Shelly Luna , 44, was assigned to the SDPD’s missing persons unit.
She died Aug. 21
By Teri Figueroa
Detective Shelly Luna was known for her tenacity, her intuition and her kindness.
She helped find missing people. She reunited children with parents. Her supervisor noted that a few minutes of Luna’s questioning once led to a suspect’s tearful confession.
Luna gave everything her all, the supervisor recalled last week. Even when she was seriously ill, she had her bicycle mounted with a motor so she could ride alongside marchers on a three-day breast-cancer awareness event.
“Shelly was an exceptional detective, but even a better person,” Dobbs wrote in a note sharing his thoughts on Luna, whom he supervised for years. “Shelly was the truest example of joy, no matter what she was going through. Every time you interacted with Shelly, your day was better and the world seemed brighter.”
The department issued a statement this week calling Luna “a beloved member of the San Diego Police Department family.”
“Her dedication to community service was unmatched as she fought to find answers for those missing loved ones,” the statement read. “She will be dearly missed.”
Luna became a police officer in 1997, following her father into the field. She would spend half of her life — 22 years — as a San Diego police officer.
She worked in several areas, from patrol to the Juvenile Services Team to investigations in Mid-City Division to her final assignment as a detective in the Homicide/Missing Persons Unit.
“It was kind of her calling,’ Dobbs said. “She felt she could make an impact there.”
A few years back, Luna investigated when a San Diego woman went missing. The woman had gone to Utah for a solo hike, but ended up stuck on a cliff with little cellphone reception. Luna figured it out and got help to her.
In another case, she investigated after a child had been stolen from her mother by her paternal grandparents. Luna eventually learned the couple had changed their appearances and that of their grandchild, and had plane tickets to leave the country. She found them and stopped them.
In 2014, Dobbs was assigned as the lieutenant of the homicide unit, putting him in charge of Luna’s unit. He said that if she knocked on his door, he paid attention. She had long before earned his trust.
“By the time she came to you and said, ‘I smell a rat,’ it was like ‘Let’s assign it to a team and go for it,’” he said.
In 2017, Pacific Beach resident Peter Bentz, 69, failed to show up at his brother’s house for Thanksgiving. It quickly became clear to Luna that Bentz was likely a victim of foul play. His credit cards had been used to buy a shovel, an electric saw, a hatchet and cleaning products.
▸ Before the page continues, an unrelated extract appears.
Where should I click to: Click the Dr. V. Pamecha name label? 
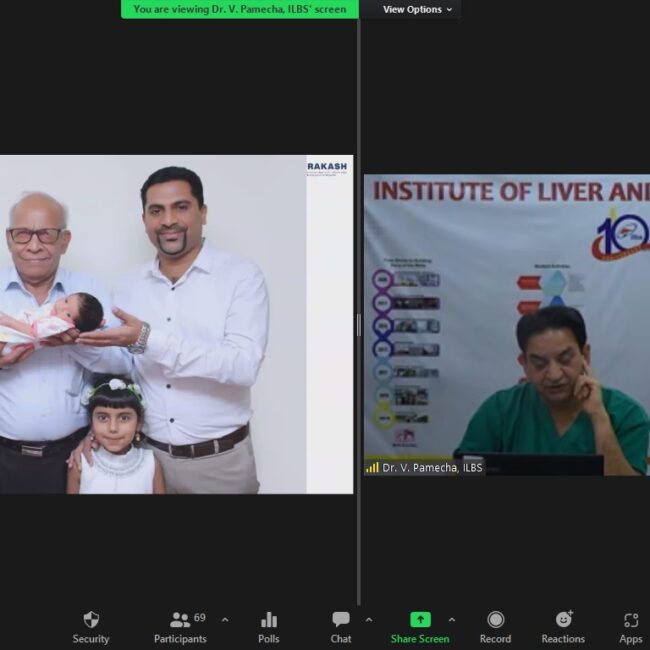click(x=432, y=467)
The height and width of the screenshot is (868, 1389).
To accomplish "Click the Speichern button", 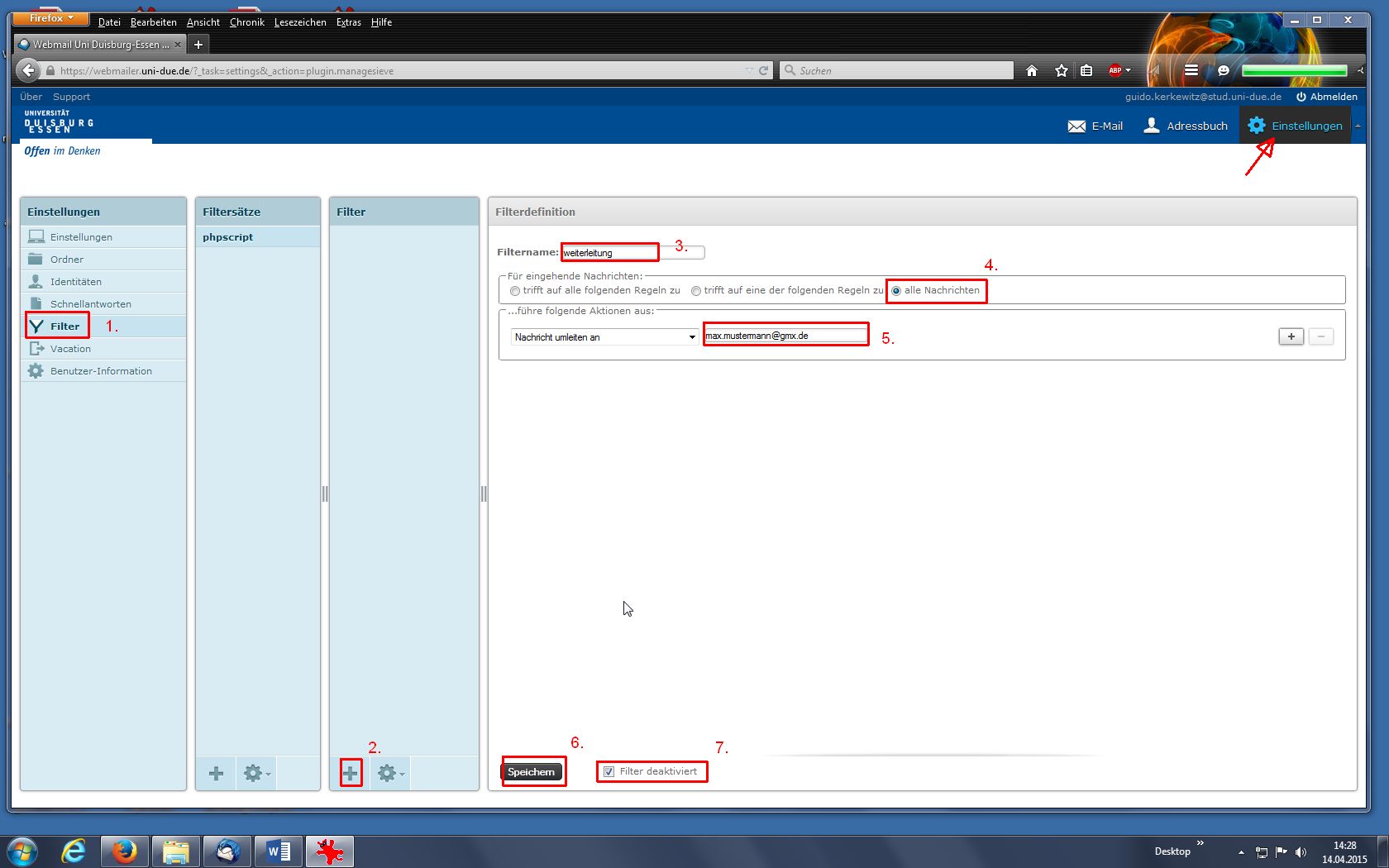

Without Luna’s intuition and investigative skills, Dobbs said, the case would likely have gone unsolved.
He said she watched out for the community, too, coordinating one of the department’s holiday toy drives. And if the donations for kids in need fell short, she pulled out her wallet.
She handled it all while living with a serious illness. Even though Luna was often in great pain, she kept working, Dobbs said.
And through it all, her family remained her top priority. Dobbs said her desk was a “shrine to her children and her family and their trips and adventures.”
During that three-day breast cancer event, the motor affixed to her bike broke down. Dobbs said she hopped off and pushed it, even up hills. All with a smile on her face.
That, he said, was pure Shelly Luna.